AutoMQ re-engineers Kafka for the cloud by decoupling storage to object storage. While maintaining 100% compatibility with Apache Kafka®, it offers users up to 10 times cost efficiency and 100 times elasticity.

Design Philosophy

Decoupling Storage to Shared Cloud Storage Services

The advantages of separating compute and storage have been widely recognized. However, the industry often implements this by decoupling storage into a self-managed distributed storage software, which significantly increases the complexity of software deployment, maintenance, and governance. AutoMQ believes that decoupling storage from the software and moving it to shared cloud storage services is the optimal solution in the cloud-native era.

AutoMQ leverages an S3-based stream repository, S3Stream, to offload storage to shared cloud storage services provided by cloud providers, such as EBS and S3. By fully utilizing the storage characteristics of both, AutoMQ offers low-cost, low-latency, highly available, highly durable, and virtually infinite streaming storage capabilities. For more technical details, please refer to the technical architecture chapter.

Shared Storage vs. Shared Nothing Architecture

Apache Kafka® uses local disks to achieve high-durability storage, providing an abstraction of infinite streaming storage for business logic. All data is stored on the disks of each node according to specific logic, a design commonly referred to as Shared Nothing architecture.

Local disks lack scalability, so the Shared Nothing architecture typically achieves higher throughput through horizontal scaling. However, shared cloud storage has become highly elastic with near "infinite" capacity, making it easier to fully leverage the capabilities of cloud storage at a lower cost by adopting a shared storage architecture.

Reliability and Availability Separation

Apache Kafka® natively supports a multi-replica mechanism to ensure data durability through replica redundancy. It enhances system availability via a fast failover mechanism achieved through leader election among different replicas.

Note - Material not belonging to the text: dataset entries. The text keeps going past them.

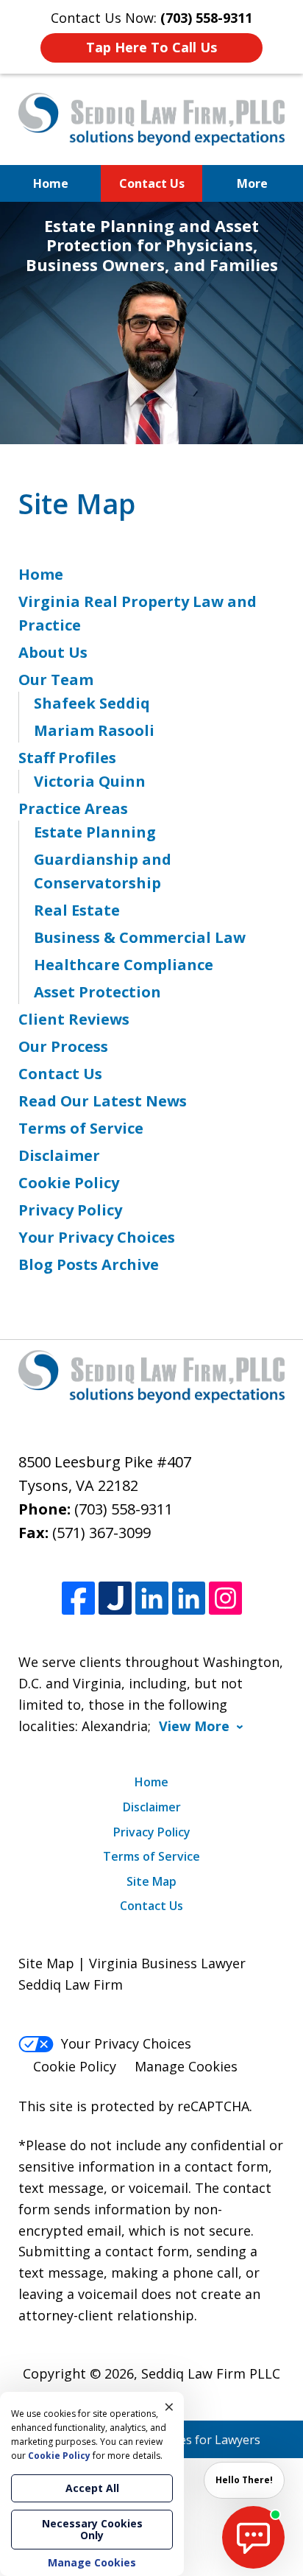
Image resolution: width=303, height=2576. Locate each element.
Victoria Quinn (90, 781)
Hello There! (244, 2480)
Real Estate (77, 910)
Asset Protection (97, 992)
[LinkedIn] (151, 1598)
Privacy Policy (70, 1210)
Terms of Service (80, 1128)
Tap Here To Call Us (151, 47)
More (252, 183)
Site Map (151, 1881)
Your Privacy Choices (96, 1237)
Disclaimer (59, 1155)
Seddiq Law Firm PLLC (210, 2373)
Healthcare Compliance (123, 965)
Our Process (63, 1046)
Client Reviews (73, 1019)
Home (50, 183)
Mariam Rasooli (94, 730)
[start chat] (253, 2537)
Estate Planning (95, 832)
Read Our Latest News (102, 1101)
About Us (53, 652)
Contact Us (152, 183)
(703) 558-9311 (123, 1509)
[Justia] (115, 1598)
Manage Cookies (186, 2066)
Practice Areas (73, 808)
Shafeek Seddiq (92, 703)
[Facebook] (78, 1598)
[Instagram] (225, 1598)
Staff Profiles (67, 758)
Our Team (55, 679)
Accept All (92, 2488)
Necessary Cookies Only (92, 2529)
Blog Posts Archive (88, 1264)
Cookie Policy (68, 1183)
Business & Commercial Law (140, 937)
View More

In cloud environments, EBS has a built-in 3-replica storage mechanism. If Kafka also implements a 3-replica storage system, it would result in data being stored 9 times, significantly increasing storage, bandwidth, and computational costs. AutoMQ Inc. believes that cloud-native Kafka no longer requires a multi-replica mechanism to provide both reliability and availability. By separating reliability to cloud storage and independently providing availability, it achieves true cloud-native implementation.

Technical Advantages

AutoMQ has the following advantages compared to Apache Kafka®:

10x Cost Advantage

The new cloud-native architecture of AutoMQ fully leverages the high availability and elastic provisioning capabilities of object storage, offering customers a 10x cost advantage over Apache Kafka®.

  • Using object storage as the core primary storage can significantly reduce storage costs.

  • Achieve high availability without duplicating multiple replicas, saving 2/3 of the traffic and replication costs.

  • Native support for Spot instances and AutoScaling, no need to reserve resources for peak loads.

Extreme Elasticity

AutoMQ separates state storage to object storage services, ensuring a completely stateless business logic layer. AutoMQ clusters can complete partition reassignment and traffic self-balancing within seconds, effectively solving the slow rebalancing and difficult partition reassignment issues encountered during Apache Kafka scaling operations. By integrating with cloud providers' elastic scaling group policies, adaptive elastic scaling of the cluster is easily achieved.

Cold Reads Do Not Affect Message Writing

Each Apache Kafka server provides fixed IOPS for message read and write operations. If there is a large-scale cold read, causing IOPS to hit the limit, message writing may queue up and timeout. This is due to the limitations of Kafka's integrated storage and compute architecture. In contrast, AutoMQ adopts a storage-compute separation architecture, where cold and hot reads/writes do not interfere with each other. Cold read throughput depends on the object storage's throughput capacity, and EBS is used exclusively as WAL for the write message process. Therefore, this issue is effectively avoided in the AutoMQ architecture.

Zero Service Interruption

AutoMQ stores all data on S3, thus during cluster scaling, there is no need for data replication to quickly respond to sudden traffic spikes. In comparison, Apache Kafka requires substantial bandwidth for data replication after scaling, making it challenging to handle sudden traffic surges. Through features like auto-scaling, auto-traffic balancing, and automatic fault recovery, AutoMQ achieves a high level of system autonomy, ensuring higher availability without manual intervention.

100% Compatibility with Apache Kafka®

Unlike other vendors who reimplement the Kafka protocol, AutoMQ uses a minimal storage layer replacement approach. By only modifying the underlying LogSegment implementation while keeping the main Apache Kafka code unchanged, AutoMQ easily achieves 100% compatibility with Apache Kafka and quickly adapts to new versions.